Task inputs Start Marker

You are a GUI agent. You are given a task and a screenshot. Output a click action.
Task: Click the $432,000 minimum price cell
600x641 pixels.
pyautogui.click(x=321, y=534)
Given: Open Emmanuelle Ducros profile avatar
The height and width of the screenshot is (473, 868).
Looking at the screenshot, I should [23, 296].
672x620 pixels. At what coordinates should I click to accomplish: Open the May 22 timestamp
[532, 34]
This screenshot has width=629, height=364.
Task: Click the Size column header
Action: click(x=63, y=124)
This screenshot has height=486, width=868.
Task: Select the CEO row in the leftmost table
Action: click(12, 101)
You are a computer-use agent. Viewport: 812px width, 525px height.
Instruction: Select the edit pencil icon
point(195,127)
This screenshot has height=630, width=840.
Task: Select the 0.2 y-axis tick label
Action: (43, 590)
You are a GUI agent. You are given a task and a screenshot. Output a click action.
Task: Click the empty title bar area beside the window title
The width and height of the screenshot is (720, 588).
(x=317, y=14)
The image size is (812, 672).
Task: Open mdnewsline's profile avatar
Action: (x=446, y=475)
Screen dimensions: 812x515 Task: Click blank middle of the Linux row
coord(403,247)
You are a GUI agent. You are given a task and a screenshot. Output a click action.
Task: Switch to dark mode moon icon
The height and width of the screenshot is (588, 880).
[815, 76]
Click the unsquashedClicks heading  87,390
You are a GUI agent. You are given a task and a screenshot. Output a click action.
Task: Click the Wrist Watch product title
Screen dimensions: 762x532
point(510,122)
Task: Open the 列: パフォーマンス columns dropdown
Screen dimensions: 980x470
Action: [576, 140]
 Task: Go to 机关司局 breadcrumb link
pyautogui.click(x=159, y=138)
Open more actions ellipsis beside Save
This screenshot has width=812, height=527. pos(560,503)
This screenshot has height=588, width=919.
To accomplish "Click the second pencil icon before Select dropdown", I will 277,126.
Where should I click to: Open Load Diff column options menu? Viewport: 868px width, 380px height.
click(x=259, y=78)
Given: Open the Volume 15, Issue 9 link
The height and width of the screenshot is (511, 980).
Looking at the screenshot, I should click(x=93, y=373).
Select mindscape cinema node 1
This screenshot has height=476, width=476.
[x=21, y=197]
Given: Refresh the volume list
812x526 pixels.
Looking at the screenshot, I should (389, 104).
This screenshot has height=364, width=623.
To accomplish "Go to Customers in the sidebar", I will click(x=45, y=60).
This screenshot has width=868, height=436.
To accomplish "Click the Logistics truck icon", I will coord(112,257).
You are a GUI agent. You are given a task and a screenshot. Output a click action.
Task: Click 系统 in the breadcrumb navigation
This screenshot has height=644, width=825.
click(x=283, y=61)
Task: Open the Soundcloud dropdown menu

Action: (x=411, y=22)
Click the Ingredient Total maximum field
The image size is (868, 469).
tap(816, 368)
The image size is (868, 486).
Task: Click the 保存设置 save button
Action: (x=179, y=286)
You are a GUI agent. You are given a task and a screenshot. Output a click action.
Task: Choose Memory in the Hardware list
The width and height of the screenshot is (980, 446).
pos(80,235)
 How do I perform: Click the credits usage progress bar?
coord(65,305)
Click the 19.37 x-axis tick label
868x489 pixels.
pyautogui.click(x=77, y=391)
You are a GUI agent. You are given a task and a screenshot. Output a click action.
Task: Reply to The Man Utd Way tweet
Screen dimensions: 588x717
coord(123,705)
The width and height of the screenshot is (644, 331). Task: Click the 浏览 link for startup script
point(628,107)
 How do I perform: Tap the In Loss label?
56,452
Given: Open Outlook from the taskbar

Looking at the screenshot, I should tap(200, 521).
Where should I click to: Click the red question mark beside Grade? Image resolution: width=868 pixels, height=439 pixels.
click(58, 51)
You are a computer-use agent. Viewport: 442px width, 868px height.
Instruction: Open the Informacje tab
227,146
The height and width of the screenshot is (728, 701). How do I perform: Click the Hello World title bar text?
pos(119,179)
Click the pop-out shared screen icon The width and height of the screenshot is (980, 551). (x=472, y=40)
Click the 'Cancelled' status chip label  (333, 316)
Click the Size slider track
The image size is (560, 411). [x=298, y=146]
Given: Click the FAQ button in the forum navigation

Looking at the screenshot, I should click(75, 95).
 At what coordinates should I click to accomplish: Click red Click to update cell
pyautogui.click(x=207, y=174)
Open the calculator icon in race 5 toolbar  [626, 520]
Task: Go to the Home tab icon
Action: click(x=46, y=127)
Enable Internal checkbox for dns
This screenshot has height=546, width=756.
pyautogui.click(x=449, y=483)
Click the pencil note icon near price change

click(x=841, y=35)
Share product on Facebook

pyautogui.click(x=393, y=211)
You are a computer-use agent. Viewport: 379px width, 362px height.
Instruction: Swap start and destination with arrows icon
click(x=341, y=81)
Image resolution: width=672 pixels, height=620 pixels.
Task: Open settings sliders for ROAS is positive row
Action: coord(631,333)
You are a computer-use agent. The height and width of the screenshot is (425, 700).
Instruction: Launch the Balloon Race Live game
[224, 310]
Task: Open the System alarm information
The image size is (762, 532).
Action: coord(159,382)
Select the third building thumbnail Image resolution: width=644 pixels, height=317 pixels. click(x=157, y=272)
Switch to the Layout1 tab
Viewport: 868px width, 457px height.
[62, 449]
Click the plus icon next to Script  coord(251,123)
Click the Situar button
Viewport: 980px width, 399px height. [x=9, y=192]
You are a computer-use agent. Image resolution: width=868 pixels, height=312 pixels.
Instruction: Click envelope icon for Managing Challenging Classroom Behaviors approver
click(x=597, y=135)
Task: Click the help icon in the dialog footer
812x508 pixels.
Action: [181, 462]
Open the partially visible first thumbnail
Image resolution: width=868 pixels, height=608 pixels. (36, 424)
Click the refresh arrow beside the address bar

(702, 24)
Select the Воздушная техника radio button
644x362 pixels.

Task inputs End Marker

▶ **What you have to do**:
Every entry is to be restated word for word, with nothing dropped.

▶ **Reply to the exercise**:
You are a GUI agent. You are given a task and a screenshot. Output a click action.
Task: Click the $432,000 minimum price cell
600x641 pixels.
pyautogui.click(x=321, y=534)
Given: Open Emmanuelle Ducros profile avatar
The height and width of the screenshot is (473, 868).
Looking at the screenshot, I should [23, 296].
672x620 pixels. At what coordinates should I click to accomplish: Open the May 22 timestamp
[532, 34]
This screenshot has width=629, height=364.
Task: Click the Size column header
Action: click(x=63, y=124)
This screenshot has height=486, width=868.
Task: Select the CEO row in the leftmost table
Action: click(12, 101)
You are a computer-use agent. Viewport: 812px width, 525px height.
Instruction: Select the edit pencil icon
point(195,127)
This screenshot has height=630, width=840.
Task: Select the 0.2 y-axis tick label
Action: (43, 590)
You are a GUI agent. You are given a task and a screenshot. Output a click action.
Task: Click the empty title bar area beside the window title
The width and height of the screenshot is (720, 588).
(x=317, y=14)
The image size is (812, 672).
Task: Open mdnewsline's profile avatar
Action: (x=446, y=475)
Screen dimensions: 812x515 Task: Click blank middle of the Linux row
coord(403,247)
You are a GUI agent. You are given a task and a screenshot. Output a click action.
Task: Switch to dark mode moon icon
The height and width of the screenshot is (588, 880).
[815, 76]
Click the unsquashedClicks heading  87,390
You are a GUI agent. You are given a task and a screenshot. Output a click action.
Task: Click the Wrist Watch product title
Screen dimensions: 762x532
point(510,122)
Task: Open the 列: パフォーマンス columns dropdown
Screen dimensions: 980x470
Action: [576, 140]
 Task: Go to 机关司局 breadcrumb link
pyautogui.click(x=159, y=138)
Open more actions ellipsis beside Save
This screenshot has width=812, height=527. pos(560,503)
This screenshot has height=588, width=919.
To accomplish "Click the second pencil icon before Select dropdown", I will 277,126.
Where should I click to: Open Load Diff column options menu? Viewport: 868px width, 380px height.
click(x=259, y=78)
Given: Open the Volume 15, Issue 9 link
The height and width of the screenshot is (511, 980).
Looking at the screenshot, I should click(x=93, y=373).
Select mindscape cinema node 1
This screenshot has height=476, width=476.
[x=21, y=197]
Given: Refresh the volume list
812x526 pixels.
Looking at the screenshot, I should (389, 104).
This screenshot has height=364, width=623.
To accomplish "Go to Customers in the sidebar", I will click(x=45, y=60).
This screenshot has width=868, height=436.
To accomplish "Click the Logistics truck icon", I will coord(112,257).
You are a GUI agent. You are given a task and a screenshot. Output a click action.
Task: Click 系统 in the breadcrumb navigation
This screenshot has height=644, width=825.
click(x=283, y=61)
Task: Open the Soundcloud dropdown menu

Action: (x=411, y=22)
Click the Ingredient Total maximum field
The image size is (868, 469).
tap(816, 368)
The image size is (868, 486).
Task: Click the 保存设置 save button
Action: (x=179, y=286)
You are a GUI agent. You are given a task and a screenshot. Output a click action.
Task: Choose Memory in the Hardware list
The width and height of the screenshot is (980, 446).
pos(80,235)
 How do I perform: Click the credits usage progress bar?
coord(65,305)
Click the 19.37 x-axis tick label
868x489 pixels.
pyautogui.click(x=77, y=391)
You are a GUI agent. You are given a task and a screenshot. Output a click action.
Task: Reply to The Man Utd Way tweet
Screen dimensions: 588x717
coord(123,705)
The width and height of the screenshot is (644, 331). Task: Click the 浏览 link for startup script
point(628,107)
 How do I perform: Tap the In Loss label?
56,452
Given: Open Outlook from the taskbar

Looking at the screenshot, I should tap(200, 521).
Where should I click to: Click the red question mark beside Grade? Image resolution: width=868 pixels, height=439 pixels.
click(58, 51)
You are a computer-use agent. Viewport: 442px width, 868px height.
Instruction: Open the Informacje tab
227,146
The height and width of the screenshot is (728, 701). How do I perform: Click the Hello World title bar text?
pos(119,179)
Click the pop-out shared screen icon The width and height of the screenshot is (980, 551). (x=472, y=40)
Click the 'Cancelled' status chip label  (333, 316)
Click the Size slider track
The image size is (560, 411). [x=298, y=146]
Given: Click the FAQ button in the forum navigation

Looking at the screenshot, I should click(75, 95).
 At what coordinates should I click to accomplish: Click red Click to update cell
pyautogui.click(x=207, y=174)
Open the calculator icon in race 5 toolbar  [626, 520]
Task: Go to the Home tab icon
Action: click(x=46, y=127)
Enable Internal checkbox for dns
This screenshot has height=546, width=756.
pyautogui.click(x=449, y=483)
Click the pencil note icon near price change

click(x=841, y=35)
Share product on Facebook

pyautogui.click(x=393, y=211)
You are a computer-use agent. Viewport: 379px width, 362px height.
Instruction: Swap start and destination with arrows icon
click(x=341, y=81)
Image resolution: width=672 pixels, height=620 pixels.
Task: Open settings sliders for ROAS is positive row
Action: coord(631,333)
You are a computer-use agent. The height and width of the screenshot is (425, 700).
Instruction: Launch the Balloon Race Live game
[224, 310]
Task: Open the System alarm information
The image size is (762, 532).
Action: coord(159,382)
Select the third building thumbnail Image resolution: width=644 pixels, height=317 pixels. click(x=157, y=272)
Switch to the Layout1 tab
Viewport: 868px width, 457px height.
[62, 449]
Click the plus icon next to Script  coord(251,123)
Click the Situar button
Viewport: 980px width, 399px height. [x=9, y=192]
You are a computer-use agent. Image resolution: width=868 pixels, height=312 pixels.
Instruction: Click envelope icon for Managing Challenging Classroom Behaviors approver
click(x=597, y=135)
Task: Click the help icon in the dialog footer
812x508 pixels.
Action: [181, 462]
Open the partially visible first thumbnail
Image resolution: width=868 pixels, height=608 pixels. (36, 424)
Click the refresh arrow beside the address bar

(702, 24)
Select the Воздушная техника radio button
644x362 pixels.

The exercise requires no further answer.